Where do you even start when it comes to getting kids to help out around the house? It seems pretty daunting. Doesn’t it? Assigning chores is a lesson in delayed gratification if ever there was one.
The first few times you ask them to do anything new can get pretty ugly. But once a chore becomes a habit, you as a parent get to bask in the glory of your diligence for years to come. (Imagine a world where you never touch the trash cans or the toilet brush AGAIN? It can happen!) So let’s get started.
First things first: find your motivation.
Why do you want to have your children help around the house?
- Are you totally fried by the time they go to school because you’ve done the work of 4 people to get them ready?
- Are you embarrassed around older generations because your kids don’t do their share?
- Are you worried they will never learn to hang up a shirt?
- Are you jealous of other parents whose kids are miraculously helpful?
My motivation came at a dinner party years ago:
A good (childless) friend of ours, a professor at USC, was talking about how the incoming students were being micromanaged by their parents so much that the professors had been forbidden by the university to talk to parents at all. Parents were taking up all of the professors’ time with questions about the minutia of student life and classes–buying books, writing papers, finding classrooms. I was dumbfounded. Then our friend told us about one mother who’d gotten a hotel room near campus for the first 2 weeks of school–to make sure her (19 yo) baby didn’t get too stressed out about anything.
Well, that story sent me straight to my computer to create a chore spreadsheet. My kids were only 3 and 4 at the time, but I would be damned if they were going off to college dependent on me to handle their personal needs!
And my chore sheet was great. For two weeks.
Then we had to add rewards.
Two weeks later we created a new, more exciting chart. So much work!
And while the chart method worked for my self-motivated child very well (parts of it still work 7 years later) my other child is not a chart kinda guy. So I had to find different options for him.
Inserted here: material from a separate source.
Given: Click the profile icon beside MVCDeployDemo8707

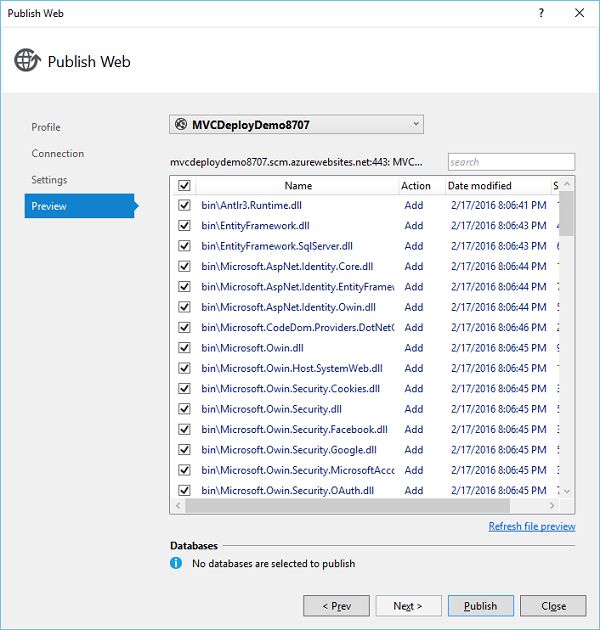Looking at the screenshot, I should tap(181, 124).
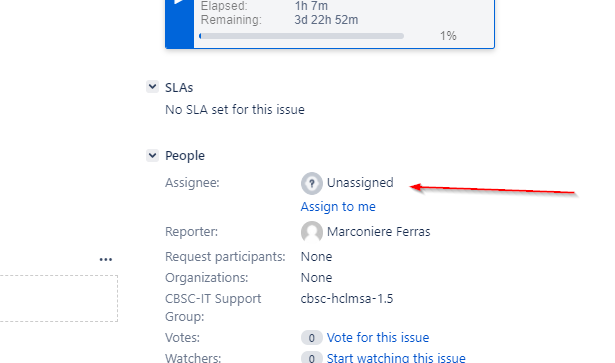
Task: Click the watchers count badge
Action: [x=311, y=358]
Since this process is not the easy part of being a parent, before we even talk about actual chores, I’d like to give you two things to think about.
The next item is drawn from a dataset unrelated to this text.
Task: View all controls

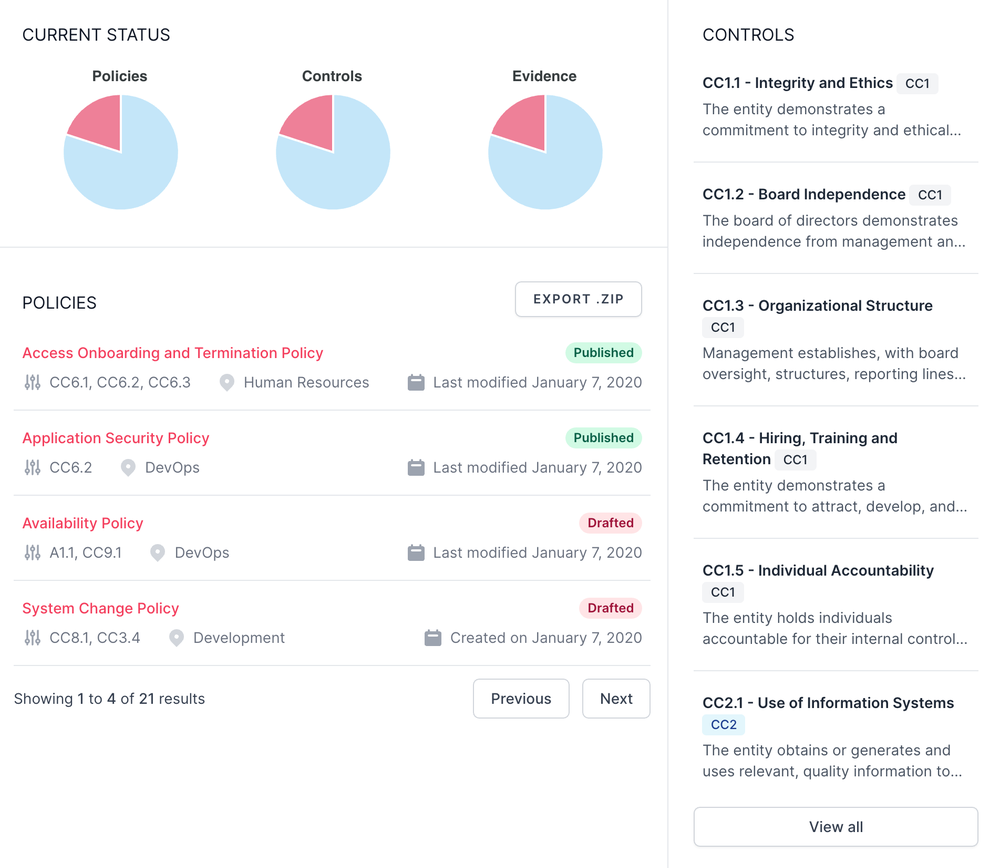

What is your motivation for having chores for your kids? Write these reasons down somewhere you can go back to (on a little card or a reminder board) to be motivated when enforcing the responsibility is more sucky than doing the chore yourself.
Getting kids into the habit of helping is definitely worth the effort it takes to get there. It’s also very good for your children. Make your specific intentions and reason(s) for doing this for your kids clear–at least to you, and hopefully to your parenting partner.
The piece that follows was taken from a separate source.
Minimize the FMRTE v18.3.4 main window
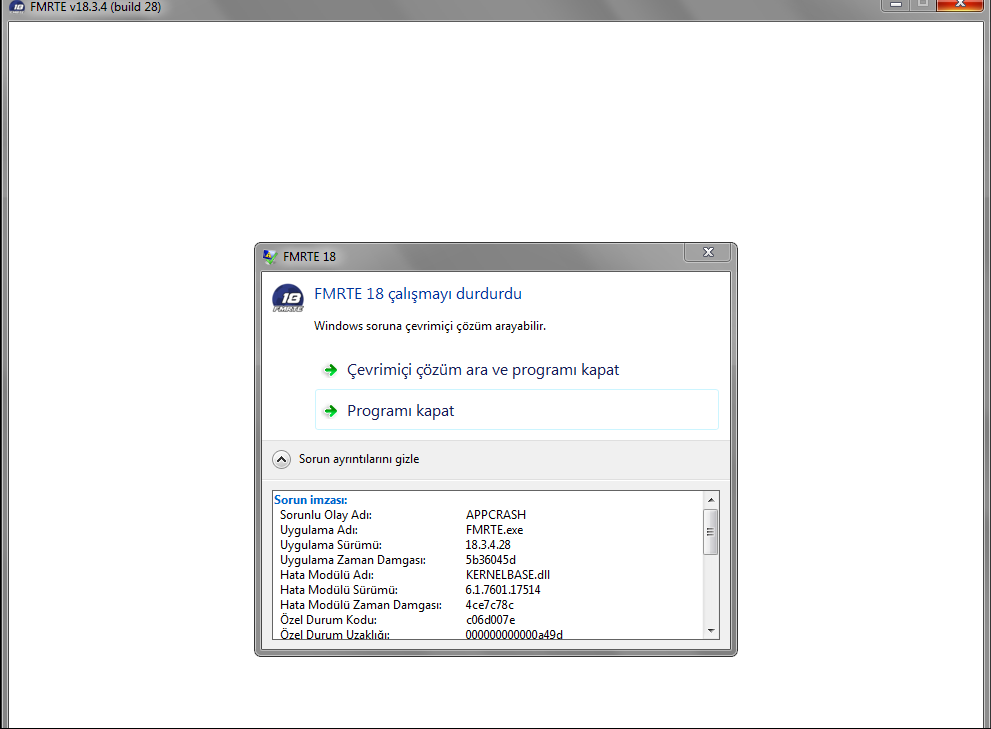 coord(895,5)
Next, keep in mind all ideas will not work for all children. You have to be committed to experimenting and figuring out one or two that work for your child(ren) and be willing to stick with it.
Consistency is key
Every parent is going to mess up and forget one day, or let the chart slip for a week. Don’t beat yourself up about that. DO get back in the saddle and let everyone know that the game is still on. If they are old enough, ask your kids for help reminding you. If there are rewards involved, they will want to be able to earn the rewards again.
Take away: What is your motivation to assign your kids more chores starting this spring?